Дважды в декаду, вначале даже и чаще, Курилов навещал это место. Стояли две кровати; вторая до самого конца оставалась незанятой. На ближней к окну лежала востроносенькая, никогда ни судьбой, ни мужем не балованная женщина. Она конфузилась перед сиделкой посещений Курилова; больше всего она боялась, что ее заподозрят в чувствительности. И пока он сидел, рассказывая о новостях, ей доступных (никогда во всю совместную жизнь они не узнали так много друг о друге!), она поминутно напоминала ему то о заседании, которого он не вправе был отменить, то высылала покурить на лестницу; трубка была его второй привязанностью. И он шел, солидно поглаживая усы и по-мужски умиляясь щедрости этого дара. Он преувеличивал расточительность Катеринкиной доброты, потому что лишь в этом и мог проявить свое эгоистическое великодушие.

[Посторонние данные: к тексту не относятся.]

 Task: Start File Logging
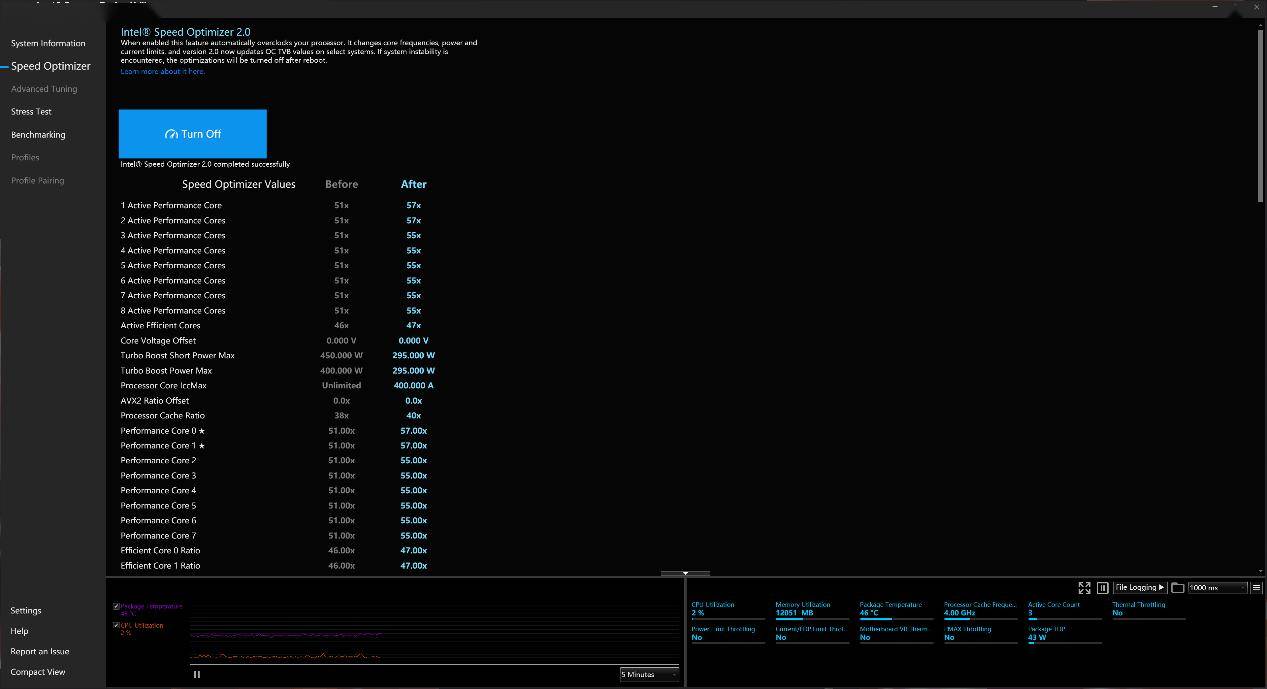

Подробности этого процесса, продленные во времени, представали как бы под лупой. Уже уйдя с работы, Катеринка отказалась ехать на юг. Все сидела у окна с гитарой, подергивая струну. И крепко вошла в память Курилову эта сухонькая ручка на звонкой деревянной деке... Сюда Курилов перевез жену еще весной, когда чахоточным всегда становится хуже. Шел лед. И Катеринка все просила, чтоб он повез ее в машине поглядеть на эти грязные уплывающие льдины. Они становились все синее (нет — голубее, прозрачнее!), приближаясь к родному морю. Он ее не понял и последнее желанье принял за блажь... В каждое посещенье он заставал Катернику иной, чем была прежде. Чужали и западали глаза, углублялась землистая морщинка меж бровей; днем и ночью трудились над этой женщиной непонятные ему силы. И, наконец, убавлялось чего-то понемножку в Катеринкиных руках. Он не спрашивал о здоровье, а лишь следил за неспокойным биеньем ее пальцев... О, в эту пору целую дорогу, с вокзалами, станциями и разъездами, можно было поместить в тесное пространство между ними. Они стояли на разных ее концах, и голос мужа почти не достигал жены. Все тягостнее становилось бывать здесь. Процесс как будто остановился. Казалось, еще немного — и доктора перетянут ее в свою сторону. Курилов стал пропускать дни посещений; он засиживался на работе.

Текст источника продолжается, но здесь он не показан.